Rotavirus Vaccine May Have Prevented 177,000 Hospitalizations In Children Under 5

A new rotavirus vaccine has significantly decreased the number of children hospitalized for rotavirus-related diarrhea.

"We looked at the impact of the vaccine over four consecutive vaccine years," lead author Dr. Eyal Leshem of the Centers for Disease Control and Prevention (CDC) in Atlanta, told Reuters. "The dramatic decline we saw at the beginning has continued."

Rotavirus kills between 20 and 60 children a year, Reuters reported.

"Worldwide, about 450,000 children died each year due to rotavirus before a vaccine was licensed," Doctor Evan Anderson, who studies rotavirus infection at Emory University School of Medicine in Atlanta, told Reuters.

"The virus is spread by contact with infected stool, usually by fecal-oral transmission, and it is incredibly infectious," Anderson said. "About 10 billion viral particles exist in a gram of stool and only about 100 are needed to cause infection."

The rotavirus vaccine was originally introduced in 1998, but was taken from the shelves because medical researchers were concerned it could cause blockage in babies' bowels.

In 2006 the U.S. Advisory Committee on Immunization Practices recommended that all children get vaccinated for the illness after new vaccines were introduced. By 2010, 78 percent of children under the age of one in the U.S. had been vaccinated.

These new vaccines have not appeared to have the same bowel-related side effects.

The researchers believe the virus has prevented "177,000 hospitalizations, 242,000 emergency room visits and more than a million outpatient visits for diarrhea among children under age five," Reuters reported.

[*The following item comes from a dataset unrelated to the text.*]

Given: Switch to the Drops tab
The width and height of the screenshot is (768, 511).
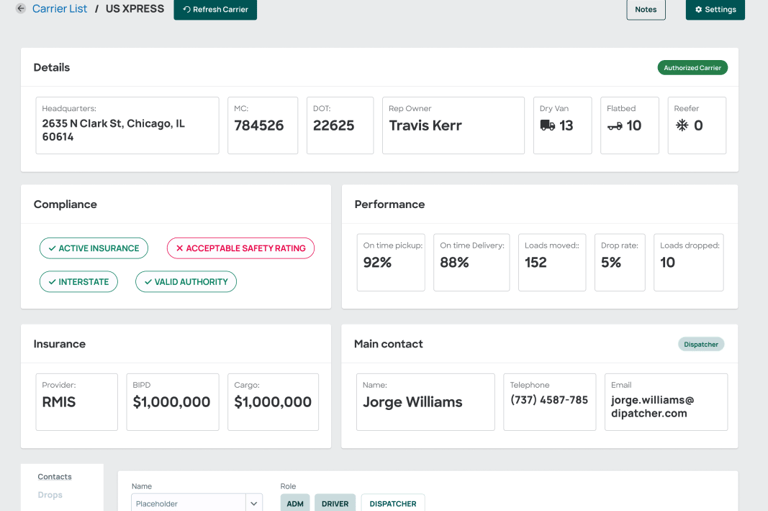Looking at the screenshot, I should [50, 495].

Cases of rotavirus hospitalizations fell by 75 percent in 2007 and stayed relatively constant through 2011.

"One of the interesting findings we had was in one of the later years we saw a 94 percent decrease in hospitalization; rotavirus had practically disappeared in 2010," Leshem said. "This is attributed to good vaccine effectiveness and high coverage."

The vaccination rate for rotavirus is still much lower than many other vaccines.

"Unfortunately, there is a limited window during infancy for receiving the vaccine so a number of children are not able to receive the vaccine or are not completely vaccinated," Anderson told Reuters.